Ginnie Mae: Multiple Refinances Cause Problems
May 6, 2019
It can be financially harmful to borrowers and investors to repeatedly refinance their mortgages, warns Ginnie Mae, a government-backed firm that guarantees government mortgage bonds. That’s why the institution is taking steps to crack down on the practice of “churning,” where lenders push borrowers to refinance their home loans over and over again.
Homeowners may be drawn to the idea of lowering their monthly mortgage payments, but multiple refinances can lead to more lender fees and a higher bill in the end. Churning is also making investors uneasy about Ginnie Mae’s outstanding bonds and causing doubt over whether they’ll get paid for their investments.
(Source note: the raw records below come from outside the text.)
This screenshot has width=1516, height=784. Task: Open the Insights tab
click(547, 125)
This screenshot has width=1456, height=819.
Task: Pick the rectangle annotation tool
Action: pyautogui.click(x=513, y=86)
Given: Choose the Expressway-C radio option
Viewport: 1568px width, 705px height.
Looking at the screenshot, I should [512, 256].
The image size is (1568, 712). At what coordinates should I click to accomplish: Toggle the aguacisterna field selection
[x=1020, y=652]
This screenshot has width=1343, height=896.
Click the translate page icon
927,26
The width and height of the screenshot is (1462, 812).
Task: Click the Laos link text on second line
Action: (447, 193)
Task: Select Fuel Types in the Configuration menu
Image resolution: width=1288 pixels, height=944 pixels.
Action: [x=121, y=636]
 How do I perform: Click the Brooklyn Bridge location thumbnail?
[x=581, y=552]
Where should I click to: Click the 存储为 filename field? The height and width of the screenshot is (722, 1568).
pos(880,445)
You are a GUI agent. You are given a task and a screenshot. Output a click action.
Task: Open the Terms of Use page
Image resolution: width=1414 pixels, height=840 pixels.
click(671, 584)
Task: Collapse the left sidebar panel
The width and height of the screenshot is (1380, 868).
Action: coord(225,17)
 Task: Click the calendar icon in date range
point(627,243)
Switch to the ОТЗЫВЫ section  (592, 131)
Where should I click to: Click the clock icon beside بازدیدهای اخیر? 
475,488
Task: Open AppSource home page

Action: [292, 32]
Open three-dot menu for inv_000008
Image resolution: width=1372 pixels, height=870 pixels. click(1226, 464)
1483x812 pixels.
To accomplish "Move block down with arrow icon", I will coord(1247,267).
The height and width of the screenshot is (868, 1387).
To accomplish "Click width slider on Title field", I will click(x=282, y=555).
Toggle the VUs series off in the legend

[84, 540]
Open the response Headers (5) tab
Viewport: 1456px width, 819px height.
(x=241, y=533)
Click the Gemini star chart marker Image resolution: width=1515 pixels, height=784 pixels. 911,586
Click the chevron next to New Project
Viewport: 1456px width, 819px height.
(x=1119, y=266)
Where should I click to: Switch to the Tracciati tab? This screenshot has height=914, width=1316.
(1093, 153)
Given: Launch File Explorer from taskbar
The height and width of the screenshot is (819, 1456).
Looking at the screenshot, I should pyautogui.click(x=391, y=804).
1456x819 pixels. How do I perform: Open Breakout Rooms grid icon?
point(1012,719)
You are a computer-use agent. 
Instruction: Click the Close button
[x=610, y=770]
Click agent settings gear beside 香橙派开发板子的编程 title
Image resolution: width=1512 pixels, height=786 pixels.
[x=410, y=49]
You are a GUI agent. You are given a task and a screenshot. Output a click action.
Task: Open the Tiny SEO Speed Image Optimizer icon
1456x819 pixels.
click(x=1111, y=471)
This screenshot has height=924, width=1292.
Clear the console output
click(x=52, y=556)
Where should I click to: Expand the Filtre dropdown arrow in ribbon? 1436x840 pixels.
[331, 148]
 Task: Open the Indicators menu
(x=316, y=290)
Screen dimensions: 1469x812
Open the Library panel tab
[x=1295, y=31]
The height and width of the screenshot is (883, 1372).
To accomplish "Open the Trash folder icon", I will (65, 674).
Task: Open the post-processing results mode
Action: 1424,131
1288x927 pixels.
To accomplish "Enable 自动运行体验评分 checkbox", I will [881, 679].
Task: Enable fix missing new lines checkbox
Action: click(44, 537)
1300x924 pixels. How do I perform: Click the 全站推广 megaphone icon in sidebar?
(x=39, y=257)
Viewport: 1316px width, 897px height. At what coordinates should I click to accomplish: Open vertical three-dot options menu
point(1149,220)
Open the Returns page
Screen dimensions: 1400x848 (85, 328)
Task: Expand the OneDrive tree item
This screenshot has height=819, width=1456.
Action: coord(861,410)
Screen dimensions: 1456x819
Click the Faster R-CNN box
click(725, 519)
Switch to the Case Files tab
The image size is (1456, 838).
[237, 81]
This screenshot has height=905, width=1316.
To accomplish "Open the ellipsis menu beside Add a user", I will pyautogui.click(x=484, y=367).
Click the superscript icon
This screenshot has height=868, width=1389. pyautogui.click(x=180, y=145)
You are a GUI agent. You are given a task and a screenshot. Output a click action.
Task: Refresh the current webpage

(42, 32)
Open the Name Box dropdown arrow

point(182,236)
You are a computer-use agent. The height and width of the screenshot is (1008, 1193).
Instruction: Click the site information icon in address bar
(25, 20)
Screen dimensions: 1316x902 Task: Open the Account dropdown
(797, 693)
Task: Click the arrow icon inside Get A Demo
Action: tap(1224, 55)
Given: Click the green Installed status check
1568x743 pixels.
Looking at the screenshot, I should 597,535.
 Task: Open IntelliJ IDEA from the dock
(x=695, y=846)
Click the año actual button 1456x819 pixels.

Ginnie Mae started to take action against individual lenders last year when their activity suggested they were pushing refis on borrowers, even when they wouldn’t benefit from it. Ginnie Mae is honing in on mortgages where borrowers pull cash out of their home during a refinancing. The loan then results in more than 90% of the value of the property. The firm is soliciting feedback from investors and others about a new policy to protect against it. “When mortgages are refinanced at a rapid pace, the mortgage securities are paid off more quickly than expected, which means investors don’t receive the yield for as long as they wanted,” The Wall Street Journal reports. “Even a little bit of churning can reduce attractiveness of an entire pool of loans by shortening the life of the bonds.”
Churning may be highest among VA cash-out refis, where the loan to value is more than 90%. VA mortgage refinances allow service members to take more cash out than typical loans. In some cases, they may be able to take out up to 100% of the value of the property. In conventional mortgages, cash-out refinances are usually capped at 80% of the property value; Federal Housing Administration loans cap cash-outs at 85%.
“Ginnie Mae Moves to Crack Down on Repeated Refinancers,” The Wall Street Journal (May 3, 2019) [Log-in required.]